§ Saved data entries
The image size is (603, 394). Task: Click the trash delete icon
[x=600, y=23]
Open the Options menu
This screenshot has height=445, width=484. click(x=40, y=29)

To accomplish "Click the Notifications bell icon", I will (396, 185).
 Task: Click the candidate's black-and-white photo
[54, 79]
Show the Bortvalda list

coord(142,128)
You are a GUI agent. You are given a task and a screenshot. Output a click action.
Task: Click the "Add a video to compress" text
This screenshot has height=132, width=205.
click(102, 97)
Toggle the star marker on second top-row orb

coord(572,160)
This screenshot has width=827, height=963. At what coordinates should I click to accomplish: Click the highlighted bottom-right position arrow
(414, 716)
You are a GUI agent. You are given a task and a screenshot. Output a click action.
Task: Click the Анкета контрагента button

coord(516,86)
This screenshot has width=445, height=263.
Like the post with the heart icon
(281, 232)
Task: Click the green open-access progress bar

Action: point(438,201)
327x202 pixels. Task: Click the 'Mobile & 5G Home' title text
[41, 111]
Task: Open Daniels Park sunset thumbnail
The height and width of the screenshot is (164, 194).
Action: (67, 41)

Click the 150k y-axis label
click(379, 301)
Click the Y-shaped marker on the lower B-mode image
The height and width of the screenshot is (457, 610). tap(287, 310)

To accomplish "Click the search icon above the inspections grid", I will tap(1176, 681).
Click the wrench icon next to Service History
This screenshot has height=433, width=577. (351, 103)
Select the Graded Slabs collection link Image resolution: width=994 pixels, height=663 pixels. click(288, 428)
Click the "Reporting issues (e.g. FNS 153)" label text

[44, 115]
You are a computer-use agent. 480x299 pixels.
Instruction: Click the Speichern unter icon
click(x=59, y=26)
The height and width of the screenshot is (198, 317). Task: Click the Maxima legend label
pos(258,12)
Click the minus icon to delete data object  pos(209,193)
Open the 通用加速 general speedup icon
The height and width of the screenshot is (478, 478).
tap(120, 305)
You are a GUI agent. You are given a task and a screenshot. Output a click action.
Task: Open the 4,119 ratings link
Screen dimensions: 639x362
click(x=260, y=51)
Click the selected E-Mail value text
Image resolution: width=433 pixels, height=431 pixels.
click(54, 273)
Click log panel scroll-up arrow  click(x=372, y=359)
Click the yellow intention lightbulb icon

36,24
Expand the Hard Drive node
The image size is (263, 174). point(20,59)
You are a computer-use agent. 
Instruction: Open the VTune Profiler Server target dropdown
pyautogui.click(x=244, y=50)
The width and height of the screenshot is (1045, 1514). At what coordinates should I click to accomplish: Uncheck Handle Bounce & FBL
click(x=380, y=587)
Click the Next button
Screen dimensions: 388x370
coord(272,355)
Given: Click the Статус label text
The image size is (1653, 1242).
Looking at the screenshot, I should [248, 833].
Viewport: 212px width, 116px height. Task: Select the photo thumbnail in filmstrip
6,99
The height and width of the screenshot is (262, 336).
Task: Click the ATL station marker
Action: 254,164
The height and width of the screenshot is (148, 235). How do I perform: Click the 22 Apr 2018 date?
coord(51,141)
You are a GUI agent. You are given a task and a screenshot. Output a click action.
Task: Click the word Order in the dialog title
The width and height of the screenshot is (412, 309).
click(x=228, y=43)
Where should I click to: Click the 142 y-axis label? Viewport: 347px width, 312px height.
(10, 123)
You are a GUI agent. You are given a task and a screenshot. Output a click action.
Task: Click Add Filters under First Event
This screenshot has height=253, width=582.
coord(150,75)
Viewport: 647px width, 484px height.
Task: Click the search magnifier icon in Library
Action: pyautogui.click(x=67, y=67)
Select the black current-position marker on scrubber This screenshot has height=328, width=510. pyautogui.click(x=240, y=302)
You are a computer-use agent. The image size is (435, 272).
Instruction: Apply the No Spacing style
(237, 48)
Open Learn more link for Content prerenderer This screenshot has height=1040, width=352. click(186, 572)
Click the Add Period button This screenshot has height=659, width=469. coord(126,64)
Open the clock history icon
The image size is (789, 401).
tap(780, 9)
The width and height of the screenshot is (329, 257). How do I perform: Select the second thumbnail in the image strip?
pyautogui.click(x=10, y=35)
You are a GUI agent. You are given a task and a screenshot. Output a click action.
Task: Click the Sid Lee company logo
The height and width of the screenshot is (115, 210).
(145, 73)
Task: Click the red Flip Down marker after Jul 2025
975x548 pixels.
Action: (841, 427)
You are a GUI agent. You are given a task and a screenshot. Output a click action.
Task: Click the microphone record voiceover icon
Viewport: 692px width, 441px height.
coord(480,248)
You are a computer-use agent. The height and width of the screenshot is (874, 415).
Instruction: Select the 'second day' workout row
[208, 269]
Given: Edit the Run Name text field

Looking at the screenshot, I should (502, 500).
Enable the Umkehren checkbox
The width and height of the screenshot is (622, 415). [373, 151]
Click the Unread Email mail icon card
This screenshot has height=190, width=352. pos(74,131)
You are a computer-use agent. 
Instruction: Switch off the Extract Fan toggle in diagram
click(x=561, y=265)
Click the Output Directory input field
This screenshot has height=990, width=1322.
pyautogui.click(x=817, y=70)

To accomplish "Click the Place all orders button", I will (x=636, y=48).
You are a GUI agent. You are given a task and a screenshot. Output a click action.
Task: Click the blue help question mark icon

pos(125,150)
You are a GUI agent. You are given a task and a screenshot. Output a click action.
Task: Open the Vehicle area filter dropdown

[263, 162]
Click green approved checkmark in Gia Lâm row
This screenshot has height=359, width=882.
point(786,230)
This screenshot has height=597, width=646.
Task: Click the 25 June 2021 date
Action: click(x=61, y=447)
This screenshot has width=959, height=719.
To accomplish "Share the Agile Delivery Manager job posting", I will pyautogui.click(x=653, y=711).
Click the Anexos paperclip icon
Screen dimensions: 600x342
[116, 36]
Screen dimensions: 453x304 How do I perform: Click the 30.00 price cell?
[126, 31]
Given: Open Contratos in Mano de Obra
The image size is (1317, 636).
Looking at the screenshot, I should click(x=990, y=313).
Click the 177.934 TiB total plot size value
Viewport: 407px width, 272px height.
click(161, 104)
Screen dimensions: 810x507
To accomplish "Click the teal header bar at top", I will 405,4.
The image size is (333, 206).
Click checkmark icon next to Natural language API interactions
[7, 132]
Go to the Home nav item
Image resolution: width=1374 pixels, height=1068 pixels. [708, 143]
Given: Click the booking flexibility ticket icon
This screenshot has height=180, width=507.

§ Requirement
Which lines of the records above contain the word "will"? Copy each of them.

§ Task response
To accomplish "Click the Notifications bell icon", I will (396, 185).
To accomplish "Click the search icon above the inspections grid", I will tap(1176, 681).
To accomplish "Click the Place all orders button", I will (x=636, y=48).
To accomplish "Share the Agile Delivery Manager job posting", I will pyautogui.click(x=653, y=711).
To accomplish "Click the teal header bar at top", I will 405,4.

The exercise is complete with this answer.